My body shivers harder, draining what little energy I have left.

It doesn’t help that I went hiking before this. At the time, I figured I would go home and have something to eat and drink. I wasn’t worried about surviving the night out here.

I didn’t even have the foresight to leave Troy a note to tell him Butterscotch is with Rose and not Katherine and to tell him where I went. It’s not as if I were Angelique, unable to leave a message in plain sight at the risk of the Gestapo, Milice, or SS stumbling across it.

My only hope is Troy will return home and discover his truck and I are gone and…and then what?

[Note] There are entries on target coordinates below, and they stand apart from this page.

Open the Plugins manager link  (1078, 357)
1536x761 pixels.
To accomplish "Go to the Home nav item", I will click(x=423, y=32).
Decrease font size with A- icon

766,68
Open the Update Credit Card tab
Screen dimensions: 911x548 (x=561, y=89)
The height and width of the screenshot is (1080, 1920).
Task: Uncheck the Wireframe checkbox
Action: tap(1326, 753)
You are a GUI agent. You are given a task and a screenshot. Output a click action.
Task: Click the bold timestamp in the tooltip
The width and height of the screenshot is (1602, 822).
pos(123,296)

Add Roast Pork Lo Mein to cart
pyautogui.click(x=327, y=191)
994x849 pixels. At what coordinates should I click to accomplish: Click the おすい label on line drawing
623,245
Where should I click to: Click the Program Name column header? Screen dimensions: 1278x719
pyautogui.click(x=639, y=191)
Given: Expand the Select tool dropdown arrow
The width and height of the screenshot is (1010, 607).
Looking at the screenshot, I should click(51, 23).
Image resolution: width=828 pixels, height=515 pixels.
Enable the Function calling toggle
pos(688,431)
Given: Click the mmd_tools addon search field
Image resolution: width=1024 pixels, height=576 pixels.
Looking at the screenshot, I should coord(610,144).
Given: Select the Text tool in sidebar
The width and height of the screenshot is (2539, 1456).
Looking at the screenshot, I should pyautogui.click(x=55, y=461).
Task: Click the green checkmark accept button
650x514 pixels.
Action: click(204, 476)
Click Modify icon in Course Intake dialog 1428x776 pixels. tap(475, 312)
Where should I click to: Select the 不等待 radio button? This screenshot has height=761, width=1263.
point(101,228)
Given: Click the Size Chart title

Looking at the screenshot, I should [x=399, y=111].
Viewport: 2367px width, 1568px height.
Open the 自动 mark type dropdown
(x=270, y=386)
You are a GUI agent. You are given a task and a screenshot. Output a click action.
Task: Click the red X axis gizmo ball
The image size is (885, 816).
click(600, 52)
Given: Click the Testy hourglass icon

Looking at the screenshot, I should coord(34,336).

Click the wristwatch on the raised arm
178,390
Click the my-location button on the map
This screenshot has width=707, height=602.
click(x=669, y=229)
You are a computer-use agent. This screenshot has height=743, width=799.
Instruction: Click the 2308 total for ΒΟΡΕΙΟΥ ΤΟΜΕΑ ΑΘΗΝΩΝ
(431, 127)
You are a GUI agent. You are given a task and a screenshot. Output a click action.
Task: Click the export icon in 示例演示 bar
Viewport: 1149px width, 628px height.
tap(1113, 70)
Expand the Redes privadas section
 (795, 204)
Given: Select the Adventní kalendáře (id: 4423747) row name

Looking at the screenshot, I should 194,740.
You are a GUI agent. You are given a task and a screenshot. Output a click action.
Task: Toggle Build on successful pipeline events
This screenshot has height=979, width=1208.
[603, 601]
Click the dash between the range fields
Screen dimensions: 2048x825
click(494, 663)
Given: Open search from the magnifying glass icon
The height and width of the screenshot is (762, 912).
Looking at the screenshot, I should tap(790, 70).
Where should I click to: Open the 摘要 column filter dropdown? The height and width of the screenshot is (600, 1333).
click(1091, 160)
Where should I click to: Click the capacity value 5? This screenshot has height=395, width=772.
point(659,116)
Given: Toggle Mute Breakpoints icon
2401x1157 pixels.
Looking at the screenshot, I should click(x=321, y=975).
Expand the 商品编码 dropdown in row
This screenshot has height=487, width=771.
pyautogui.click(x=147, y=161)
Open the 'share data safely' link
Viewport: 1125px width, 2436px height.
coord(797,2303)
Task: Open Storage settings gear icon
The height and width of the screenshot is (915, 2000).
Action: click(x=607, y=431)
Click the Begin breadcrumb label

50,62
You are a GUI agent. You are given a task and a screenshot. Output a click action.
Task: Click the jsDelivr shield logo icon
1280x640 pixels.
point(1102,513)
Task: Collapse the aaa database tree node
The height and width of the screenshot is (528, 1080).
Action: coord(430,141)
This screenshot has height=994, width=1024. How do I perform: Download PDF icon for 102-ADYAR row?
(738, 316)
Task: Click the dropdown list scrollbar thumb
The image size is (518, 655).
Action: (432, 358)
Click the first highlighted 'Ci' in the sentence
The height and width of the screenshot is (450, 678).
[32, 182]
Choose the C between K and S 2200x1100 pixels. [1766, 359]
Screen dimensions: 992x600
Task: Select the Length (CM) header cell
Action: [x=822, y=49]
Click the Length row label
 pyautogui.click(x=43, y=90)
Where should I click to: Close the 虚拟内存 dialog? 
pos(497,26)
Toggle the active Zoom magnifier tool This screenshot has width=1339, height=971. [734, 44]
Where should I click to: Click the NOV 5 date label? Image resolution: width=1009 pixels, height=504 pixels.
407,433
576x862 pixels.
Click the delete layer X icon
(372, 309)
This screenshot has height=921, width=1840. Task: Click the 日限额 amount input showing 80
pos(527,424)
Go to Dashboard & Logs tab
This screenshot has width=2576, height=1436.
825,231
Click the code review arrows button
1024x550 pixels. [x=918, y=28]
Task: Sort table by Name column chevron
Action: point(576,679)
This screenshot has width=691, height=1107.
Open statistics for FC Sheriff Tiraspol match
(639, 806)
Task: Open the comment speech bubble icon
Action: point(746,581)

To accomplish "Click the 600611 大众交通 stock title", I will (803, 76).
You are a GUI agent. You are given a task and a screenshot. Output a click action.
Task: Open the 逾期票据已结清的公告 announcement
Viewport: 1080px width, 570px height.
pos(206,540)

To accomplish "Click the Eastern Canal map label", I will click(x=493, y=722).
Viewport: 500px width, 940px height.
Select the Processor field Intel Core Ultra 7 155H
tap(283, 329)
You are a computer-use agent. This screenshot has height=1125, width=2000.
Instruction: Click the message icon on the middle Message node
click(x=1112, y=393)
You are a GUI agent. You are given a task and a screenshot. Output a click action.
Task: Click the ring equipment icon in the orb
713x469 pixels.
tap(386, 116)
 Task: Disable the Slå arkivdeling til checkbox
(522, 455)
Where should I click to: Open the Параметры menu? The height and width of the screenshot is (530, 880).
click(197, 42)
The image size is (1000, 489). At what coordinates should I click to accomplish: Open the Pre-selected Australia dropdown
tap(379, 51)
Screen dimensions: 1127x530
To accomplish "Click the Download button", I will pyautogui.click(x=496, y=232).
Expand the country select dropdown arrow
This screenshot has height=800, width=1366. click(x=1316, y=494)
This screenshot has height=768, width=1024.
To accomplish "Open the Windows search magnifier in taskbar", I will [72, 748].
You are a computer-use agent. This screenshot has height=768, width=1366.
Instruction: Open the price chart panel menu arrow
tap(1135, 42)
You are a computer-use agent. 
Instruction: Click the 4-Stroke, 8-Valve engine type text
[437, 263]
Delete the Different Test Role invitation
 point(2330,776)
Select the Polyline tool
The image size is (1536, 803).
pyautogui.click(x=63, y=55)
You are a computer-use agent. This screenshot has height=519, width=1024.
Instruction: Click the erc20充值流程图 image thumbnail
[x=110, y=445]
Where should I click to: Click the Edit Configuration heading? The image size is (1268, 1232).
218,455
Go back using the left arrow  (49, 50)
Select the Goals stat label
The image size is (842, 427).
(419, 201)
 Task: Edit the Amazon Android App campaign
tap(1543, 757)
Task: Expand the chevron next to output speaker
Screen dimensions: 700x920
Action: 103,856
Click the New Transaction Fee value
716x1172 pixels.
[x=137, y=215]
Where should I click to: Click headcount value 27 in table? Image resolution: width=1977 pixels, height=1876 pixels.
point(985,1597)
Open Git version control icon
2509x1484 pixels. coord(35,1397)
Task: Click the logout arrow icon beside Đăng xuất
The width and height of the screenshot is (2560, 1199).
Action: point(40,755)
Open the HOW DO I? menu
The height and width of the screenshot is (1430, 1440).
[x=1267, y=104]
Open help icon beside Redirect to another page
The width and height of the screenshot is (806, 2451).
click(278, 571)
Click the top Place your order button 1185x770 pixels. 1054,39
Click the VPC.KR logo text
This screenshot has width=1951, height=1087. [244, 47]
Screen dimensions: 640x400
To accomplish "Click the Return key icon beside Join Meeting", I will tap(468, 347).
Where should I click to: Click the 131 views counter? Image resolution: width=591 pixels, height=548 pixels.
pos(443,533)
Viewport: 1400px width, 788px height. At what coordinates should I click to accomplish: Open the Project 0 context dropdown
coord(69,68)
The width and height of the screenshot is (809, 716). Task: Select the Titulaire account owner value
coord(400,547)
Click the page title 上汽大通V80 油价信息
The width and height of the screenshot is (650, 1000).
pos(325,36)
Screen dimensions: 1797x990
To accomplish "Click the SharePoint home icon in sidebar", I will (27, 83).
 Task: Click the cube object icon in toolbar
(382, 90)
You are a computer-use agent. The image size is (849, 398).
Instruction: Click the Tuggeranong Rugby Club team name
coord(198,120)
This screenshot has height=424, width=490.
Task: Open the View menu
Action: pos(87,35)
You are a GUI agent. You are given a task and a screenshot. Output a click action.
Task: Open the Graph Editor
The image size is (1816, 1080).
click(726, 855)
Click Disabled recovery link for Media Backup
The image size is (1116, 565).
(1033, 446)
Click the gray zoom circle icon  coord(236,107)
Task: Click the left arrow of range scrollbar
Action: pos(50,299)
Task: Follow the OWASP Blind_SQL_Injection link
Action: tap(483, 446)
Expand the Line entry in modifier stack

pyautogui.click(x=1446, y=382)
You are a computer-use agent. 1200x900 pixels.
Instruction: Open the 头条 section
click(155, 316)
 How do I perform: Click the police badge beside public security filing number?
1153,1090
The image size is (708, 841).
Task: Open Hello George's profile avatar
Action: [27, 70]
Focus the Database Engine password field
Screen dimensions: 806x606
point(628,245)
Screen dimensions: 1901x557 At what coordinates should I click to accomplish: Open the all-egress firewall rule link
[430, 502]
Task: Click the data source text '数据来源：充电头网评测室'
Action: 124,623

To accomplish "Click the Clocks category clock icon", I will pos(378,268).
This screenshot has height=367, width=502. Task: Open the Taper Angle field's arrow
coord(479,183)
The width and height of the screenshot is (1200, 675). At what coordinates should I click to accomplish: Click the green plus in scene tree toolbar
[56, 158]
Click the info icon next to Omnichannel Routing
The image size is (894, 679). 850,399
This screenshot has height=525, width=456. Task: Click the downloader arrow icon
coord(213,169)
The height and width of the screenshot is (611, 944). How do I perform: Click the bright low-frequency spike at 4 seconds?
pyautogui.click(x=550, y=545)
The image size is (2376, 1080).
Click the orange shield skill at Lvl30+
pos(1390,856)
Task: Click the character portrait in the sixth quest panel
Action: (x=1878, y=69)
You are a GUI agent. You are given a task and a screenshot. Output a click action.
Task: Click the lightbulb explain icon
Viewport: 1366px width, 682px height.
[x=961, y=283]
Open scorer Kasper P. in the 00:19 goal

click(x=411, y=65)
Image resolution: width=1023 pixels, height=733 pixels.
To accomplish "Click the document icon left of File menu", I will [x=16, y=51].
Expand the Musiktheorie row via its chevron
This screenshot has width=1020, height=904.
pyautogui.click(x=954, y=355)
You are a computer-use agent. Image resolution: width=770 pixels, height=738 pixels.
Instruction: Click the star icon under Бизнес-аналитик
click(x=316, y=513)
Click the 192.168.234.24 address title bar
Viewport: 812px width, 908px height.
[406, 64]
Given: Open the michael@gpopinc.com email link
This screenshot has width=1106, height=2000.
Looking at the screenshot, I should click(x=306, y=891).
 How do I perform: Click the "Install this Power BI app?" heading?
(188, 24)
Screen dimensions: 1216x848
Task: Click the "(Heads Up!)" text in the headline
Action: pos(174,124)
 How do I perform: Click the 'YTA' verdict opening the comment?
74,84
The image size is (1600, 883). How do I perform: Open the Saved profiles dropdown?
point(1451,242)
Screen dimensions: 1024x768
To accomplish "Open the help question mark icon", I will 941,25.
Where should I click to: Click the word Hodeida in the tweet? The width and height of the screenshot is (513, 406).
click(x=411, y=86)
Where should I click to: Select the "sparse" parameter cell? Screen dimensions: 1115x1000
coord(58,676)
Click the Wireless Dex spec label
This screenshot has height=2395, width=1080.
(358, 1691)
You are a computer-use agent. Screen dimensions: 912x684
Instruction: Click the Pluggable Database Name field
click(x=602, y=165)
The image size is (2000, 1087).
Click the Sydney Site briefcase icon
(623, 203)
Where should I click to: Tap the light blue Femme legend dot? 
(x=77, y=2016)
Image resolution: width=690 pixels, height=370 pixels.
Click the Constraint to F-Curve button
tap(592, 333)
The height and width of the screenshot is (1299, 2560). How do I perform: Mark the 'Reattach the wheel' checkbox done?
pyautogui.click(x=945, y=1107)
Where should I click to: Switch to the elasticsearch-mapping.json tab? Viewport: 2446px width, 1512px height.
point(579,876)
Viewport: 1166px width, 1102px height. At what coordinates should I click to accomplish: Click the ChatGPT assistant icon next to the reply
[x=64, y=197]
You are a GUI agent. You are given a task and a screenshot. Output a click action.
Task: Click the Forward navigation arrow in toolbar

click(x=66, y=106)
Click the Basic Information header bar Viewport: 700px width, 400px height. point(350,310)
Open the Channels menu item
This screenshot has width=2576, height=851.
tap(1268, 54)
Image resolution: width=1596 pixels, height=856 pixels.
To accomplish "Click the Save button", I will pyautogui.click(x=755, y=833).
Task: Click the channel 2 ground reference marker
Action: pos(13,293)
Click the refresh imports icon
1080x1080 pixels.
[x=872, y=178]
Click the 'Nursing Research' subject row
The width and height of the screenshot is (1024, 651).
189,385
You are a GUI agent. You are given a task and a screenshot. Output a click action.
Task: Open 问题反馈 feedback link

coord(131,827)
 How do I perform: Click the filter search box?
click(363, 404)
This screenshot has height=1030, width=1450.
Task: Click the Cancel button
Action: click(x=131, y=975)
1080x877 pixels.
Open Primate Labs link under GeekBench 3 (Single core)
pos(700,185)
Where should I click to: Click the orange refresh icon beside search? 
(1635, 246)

A flash of lightning brightens the sky as if to answer the question.

I didn’t even think to tell Rose where I was going. I only told her I’d be back in a few hours.

Just one more minute…and then I’ll figure a way to get help.

“Get up, Jess. Find a way to get back to me.”

Troy. I let the deep, smooth sound of his voice weave into my consciousness, and I imagine him smiling at me with the sexy grin of his.

“Just one more minute…one more minute…one more minute…” I whisper, my voice growing weaker by the second.

If I don’t find help soon, I won’t get to hear Troy’s voice again. His real voice, not the one playing in my head.

The wind abruptly shifts direction, and without warning, a deluge of small pebble-sized hail releases from the clouds. Its stinging touch pummels me. I release a gasped shriek, unable to find the will to stand up.

Unable to find the strength to seek better shelter than the boulders.